No matter how much time we have already invested in this ill-fitting piece—be it an unhealthy relationship or a job that doesn’t align with our purpose and values—we will eventually realize that we have to accept reality and remove the piece that we tried to force to work. This is the only way to make room for a new piece that will fit perfectly into place. A piece we won’t even try to find if we’re too attached to the one that doesn’t fit.
This doesn’t mean there’s something wrong with us, or the other piece we tried to force to fit, which means we don’t need to blame ourselves or them. We simply need to recognize we don’t fit together, and then learn the lessons we need to learn to stop repeating the same patterns.
This also doesn’t mean that we made a mistake with the ill-fitting piece. Every time we try to make the “wrong” things fit, we learn the value of taking our time to find the right piece.
Sometimes we learn that we need to focus on another area of the puzzle first—if, for example, we realize we need to take a break from relationships so we can build up our self-esteem and learn to love ourselves first.
And sometimes when we’re having difficulty with one section of the puzzle, like love, we recognize that we need to focus on a different area instead, where it might be easier to find the right pieces—like our career or social life, for example.

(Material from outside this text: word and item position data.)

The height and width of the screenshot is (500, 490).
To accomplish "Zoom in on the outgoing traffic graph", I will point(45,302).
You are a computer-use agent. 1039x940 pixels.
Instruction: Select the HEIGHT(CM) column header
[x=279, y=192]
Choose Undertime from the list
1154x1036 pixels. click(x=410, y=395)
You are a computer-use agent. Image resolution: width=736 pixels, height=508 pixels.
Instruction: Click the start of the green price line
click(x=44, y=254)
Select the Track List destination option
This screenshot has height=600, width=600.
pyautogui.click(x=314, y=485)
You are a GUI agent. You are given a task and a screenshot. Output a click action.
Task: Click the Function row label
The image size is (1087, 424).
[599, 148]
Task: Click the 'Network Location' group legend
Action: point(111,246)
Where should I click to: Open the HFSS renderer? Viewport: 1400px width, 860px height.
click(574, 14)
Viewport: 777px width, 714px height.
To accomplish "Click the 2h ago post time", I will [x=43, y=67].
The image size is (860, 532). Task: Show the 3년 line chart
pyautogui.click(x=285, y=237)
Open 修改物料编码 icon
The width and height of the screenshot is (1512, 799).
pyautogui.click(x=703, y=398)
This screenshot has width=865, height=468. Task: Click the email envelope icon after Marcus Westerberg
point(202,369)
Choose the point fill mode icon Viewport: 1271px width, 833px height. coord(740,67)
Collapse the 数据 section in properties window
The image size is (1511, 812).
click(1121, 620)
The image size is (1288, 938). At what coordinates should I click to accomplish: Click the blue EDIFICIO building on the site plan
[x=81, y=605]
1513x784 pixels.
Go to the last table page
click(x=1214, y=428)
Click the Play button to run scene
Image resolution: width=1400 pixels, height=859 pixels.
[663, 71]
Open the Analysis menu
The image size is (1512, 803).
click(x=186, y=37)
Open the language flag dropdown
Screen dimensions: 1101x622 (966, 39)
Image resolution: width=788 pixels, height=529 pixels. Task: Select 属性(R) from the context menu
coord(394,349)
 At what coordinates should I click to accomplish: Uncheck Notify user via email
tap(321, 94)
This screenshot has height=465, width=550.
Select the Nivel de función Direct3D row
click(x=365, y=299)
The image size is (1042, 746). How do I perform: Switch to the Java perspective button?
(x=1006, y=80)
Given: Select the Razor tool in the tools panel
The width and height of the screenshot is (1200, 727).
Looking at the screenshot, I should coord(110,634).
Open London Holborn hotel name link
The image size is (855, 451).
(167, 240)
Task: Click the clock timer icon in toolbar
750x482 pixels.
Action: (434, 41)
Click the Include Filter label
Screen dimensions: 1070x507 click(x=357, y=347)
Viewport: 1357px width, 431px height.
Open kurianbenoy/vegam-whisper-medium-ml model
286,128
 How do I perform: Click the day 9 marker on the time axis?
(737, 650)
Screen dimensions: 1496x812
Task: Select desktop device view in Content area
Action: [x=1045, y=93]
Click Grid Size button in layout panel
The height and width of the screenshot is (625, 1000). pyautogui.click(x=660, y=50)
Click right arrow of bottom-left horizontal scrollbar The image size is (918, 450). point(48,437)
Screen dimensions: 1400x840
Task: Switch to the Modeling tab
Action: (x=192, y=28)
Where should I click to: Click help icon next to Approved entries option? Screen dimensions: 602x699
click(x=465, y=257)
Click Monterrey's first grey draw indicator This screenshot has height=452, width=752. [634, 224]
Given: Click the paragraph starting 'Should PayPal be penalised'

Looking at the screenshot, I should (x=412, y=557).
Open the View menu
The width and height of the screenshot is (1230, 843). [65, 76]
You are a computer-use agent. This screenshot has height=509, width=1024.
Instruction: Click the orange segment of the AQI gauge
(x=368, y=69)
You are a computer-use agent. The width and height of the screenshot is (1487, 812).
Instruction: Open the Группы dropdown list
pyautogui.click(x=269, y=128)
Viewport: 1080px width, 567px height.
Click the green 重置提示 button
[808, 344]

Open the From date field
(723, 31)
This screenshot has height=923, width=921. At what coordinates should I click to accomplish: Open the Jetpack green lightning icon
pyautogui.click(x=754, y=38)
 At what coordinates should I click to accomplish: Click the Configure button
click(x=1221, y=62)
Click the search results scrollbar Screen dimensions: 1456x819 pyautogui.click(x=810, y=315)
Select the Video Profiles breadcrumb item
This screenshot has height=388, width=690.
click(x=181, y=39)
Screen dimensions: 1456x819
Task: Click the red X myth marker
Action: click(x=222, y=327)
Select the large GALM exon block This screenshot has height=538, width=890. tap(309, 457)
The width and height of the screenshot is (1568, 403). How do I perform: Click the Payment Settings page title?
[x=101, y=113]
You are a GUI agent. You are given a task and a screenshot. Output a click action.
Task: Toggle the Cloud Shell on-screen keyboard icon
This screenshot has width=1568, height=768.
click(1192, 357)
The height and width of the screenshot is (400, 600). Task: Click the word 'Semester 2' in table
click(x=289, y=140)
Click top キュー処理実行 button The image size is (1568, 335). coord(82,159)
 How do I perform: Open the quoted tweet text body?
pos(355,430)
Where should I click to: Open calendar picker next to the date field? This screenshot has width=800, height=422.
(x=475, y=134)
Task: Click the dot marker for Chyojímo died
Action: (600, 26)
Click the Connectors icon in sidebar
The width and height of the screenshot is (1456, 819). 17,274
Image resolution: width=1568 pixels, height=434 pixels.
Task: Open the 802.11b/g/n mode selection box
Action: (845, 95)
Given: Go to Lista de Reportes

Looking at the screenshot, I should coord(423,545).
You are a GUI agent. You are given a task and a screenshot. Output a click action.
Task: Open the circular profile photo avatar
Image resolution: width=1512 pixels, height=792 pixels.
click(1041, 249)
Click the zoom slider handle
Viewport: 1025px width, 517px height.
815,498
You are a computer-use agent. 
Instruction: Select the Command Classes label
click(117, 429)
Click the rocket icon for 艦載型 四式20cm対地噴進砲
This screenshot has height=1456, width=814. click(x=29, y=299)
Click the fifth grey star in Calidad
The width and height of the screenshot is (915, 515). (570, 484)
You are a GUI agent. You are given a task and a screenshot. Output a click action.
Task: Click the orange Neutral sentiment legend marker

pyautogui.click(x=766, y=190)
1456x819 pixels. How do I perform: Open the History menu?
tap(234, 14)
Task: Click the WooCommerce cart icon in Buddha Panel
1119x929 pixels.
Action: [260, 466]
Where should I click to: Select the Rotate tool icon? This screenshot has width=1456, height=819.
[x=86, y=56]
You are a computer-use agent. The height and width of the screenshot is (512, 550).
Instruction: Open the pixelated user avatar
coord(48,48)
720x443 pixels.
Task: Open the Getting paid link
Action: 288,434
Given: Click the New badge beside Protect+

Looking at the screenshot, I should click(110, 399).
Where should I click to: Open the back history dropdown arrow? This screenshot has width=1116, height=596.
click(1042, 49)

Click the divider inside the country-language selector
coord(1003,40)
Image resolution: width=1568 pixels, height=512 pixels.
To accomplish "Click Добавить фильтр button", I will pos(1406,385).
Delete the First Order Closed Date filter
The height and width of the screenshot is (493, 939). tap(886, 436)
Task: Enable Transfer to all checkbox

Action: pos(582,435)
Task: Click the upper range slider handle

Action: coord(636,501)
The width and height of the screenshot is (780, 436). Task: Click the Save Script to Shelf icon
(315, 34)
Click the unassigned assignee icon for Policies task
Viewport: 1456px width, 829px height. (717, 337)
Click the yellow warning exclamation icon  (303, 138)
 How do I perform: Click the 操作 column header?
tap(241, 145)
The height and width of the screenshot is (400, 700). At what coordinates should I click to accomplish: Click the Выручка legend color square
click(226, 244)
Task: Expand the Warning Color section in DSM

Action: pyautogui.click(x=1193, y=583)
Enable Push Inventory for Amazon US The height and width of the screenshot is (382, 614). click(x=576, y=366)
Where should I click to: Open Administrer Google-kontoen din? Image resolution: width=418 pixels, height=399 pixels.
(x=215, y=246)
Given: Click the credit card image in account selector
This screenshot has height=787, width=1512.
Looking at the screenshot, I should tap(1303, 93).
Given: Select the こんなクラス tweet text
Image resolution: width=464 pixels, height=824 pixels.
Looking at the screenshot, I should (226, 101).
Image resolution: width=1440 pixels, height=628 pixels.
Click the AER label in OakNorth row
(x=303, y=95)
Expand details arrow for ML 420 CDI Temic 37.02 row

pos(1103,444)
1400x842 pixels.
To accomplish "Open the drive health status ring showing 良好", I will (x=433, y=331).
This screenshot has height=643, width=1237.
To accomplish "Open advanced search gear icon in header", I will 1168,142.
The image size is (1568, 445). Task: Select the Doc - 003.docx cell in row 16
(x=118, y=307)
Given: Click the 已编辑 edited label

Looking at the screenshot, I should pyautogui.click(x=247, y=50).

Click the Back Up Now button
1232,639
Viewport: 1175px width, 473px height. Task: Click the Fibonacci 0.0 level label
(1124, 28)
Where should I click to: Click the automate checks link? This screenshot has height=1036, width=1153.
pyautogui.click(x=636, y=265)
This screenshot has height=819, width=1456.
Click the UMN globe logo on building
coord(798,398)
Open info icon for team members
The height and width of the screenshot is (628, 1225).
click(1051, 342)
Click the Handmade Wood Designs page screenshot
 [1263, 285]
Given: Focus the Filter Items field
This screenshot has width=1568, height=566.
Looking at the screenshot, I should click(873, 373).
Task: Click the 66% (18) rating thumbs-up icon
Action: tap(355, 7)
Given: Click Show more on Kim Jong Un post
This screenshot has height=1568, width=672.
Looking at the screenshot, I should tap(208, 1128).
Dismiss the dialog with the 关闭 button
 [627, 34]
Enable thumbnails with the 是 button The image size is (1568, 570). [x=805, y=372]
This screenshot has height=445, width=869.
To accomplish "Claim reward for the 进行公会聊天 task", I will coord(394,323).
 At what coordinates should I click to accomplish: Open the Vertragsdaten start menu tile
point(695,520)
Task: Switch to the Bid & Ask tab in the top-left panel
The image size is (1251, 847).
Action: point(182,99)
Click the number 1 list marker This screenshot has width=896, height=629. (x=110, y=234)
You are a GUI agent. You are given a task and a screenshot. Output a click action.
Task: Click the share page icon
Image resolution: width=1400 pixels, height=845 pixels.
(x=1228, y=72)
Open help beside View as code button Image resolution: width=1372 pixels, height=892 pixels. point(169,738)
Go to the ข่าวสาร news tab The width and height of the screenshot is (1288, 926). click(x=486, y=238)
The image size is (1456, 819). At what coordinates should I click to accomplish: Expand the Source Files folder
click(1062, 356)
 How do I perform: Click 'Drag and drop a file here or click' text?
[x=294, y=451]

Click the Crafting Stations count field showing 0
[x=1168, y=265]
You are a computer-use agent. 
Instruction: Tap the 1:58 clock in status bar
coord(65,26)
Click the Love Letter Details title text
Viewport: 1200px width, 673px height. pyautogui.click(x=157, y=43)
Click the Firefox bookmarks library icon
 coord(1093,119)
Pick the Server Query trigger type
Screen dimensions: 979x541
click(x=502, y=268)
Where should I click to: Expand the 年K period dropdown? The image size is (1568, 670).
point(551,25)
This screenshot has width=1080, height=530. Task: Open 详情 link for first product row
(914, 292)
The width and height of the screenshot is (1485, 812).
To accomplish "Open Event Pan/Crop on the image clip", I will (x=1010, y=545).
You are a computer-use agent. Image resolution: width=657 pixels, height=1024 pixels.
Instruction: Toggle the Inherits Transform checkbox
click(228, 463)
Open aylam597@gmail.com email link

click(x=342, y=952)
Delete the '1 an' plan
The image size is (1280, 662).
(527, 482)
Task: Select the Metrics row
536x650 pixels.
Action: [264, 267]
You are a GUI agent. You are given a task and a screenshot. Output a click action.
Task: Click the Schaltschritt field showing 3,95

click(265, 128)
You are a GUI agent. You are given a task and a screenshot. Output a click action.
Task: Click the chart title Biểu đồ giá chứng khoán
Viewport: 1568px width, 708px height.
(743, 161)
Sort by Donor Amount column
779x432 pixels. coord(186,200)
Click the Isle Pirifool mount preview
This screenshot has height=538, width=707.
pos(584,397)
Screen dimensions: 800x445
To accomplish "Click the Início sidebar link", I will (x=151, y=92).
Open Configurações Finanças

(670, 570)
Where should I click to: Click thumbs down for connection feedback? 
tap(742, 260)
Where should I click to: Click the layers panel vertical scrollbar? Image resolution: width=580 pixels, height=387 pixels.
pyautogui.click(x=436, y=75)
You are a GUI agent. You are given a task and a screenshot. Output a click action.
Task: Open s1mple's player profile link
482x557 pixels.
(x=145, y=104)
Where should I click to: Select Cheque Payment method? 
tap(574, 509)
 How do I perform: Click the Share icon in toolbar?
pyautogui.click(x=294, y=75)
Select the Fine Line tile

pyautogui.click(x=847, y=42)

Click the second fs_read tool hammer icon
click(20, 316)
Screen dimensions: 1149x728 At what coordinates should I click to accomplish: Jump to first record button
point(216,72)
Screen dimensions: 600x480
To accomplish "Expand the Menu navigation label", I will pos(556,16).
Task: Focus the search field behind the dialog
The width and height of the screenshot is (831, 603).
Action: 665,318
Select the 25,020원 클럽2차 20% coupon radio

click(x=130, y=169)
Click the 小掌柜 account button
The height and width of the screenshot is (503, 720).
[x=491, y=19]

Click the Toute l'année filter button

When we connect with like-minded people who have similar hobbies or interests and enjoy our company, we feel better about ourselves and start to realize how great we truly are.
If we change jobs to something we love, that shows off our strengths and enables us to succeed, this improves our confidence and helps us realize that we’re good enough and we do add value.
Once we become happier with ourselves and other areas of our life, we’ll send out more positive vibes into the world and attract the right kind of people. And we’ll have enough self-worth to recognize people who are not right for us and not waste our time.
If we don’t do these things, we may complete the puzzle, with all the elements of our life neatly in place and find that we have a piece left over. That piece is you or me, and it doesn’t fit because it was in the wrong box and never meant for this puzzle.
That was why we struggled to fit in—we chose things in all areas of our lives that were never right for us. So the problem wasn’t us, it was where we trying to force ourselves to fit.
It may feel daunting to start over, but when we find the right puzzle we belong to, everything stops feeling like a struggle because we slot easily into place. We will end up with a different picture than we originally imagined, but it will feel much better, because our piece will finally fit.
Where Am I Now?
After spending half my life struggling to fit in and complete my jigsaw puzzle, I have realized that I am the piece left over, and it’s now time to start again and find the right puzzle that I belong to. This time, I’m starting with the most foundational pieces first—self-love, self-confidence, self-worth.
There was never anything wrong with me. I just needed to recognize my patterns so I could stop trying to force things that weren’t right. I know my pieces are out there. And so long as I let go of the wrong ones, I know, in time, I’ll find them.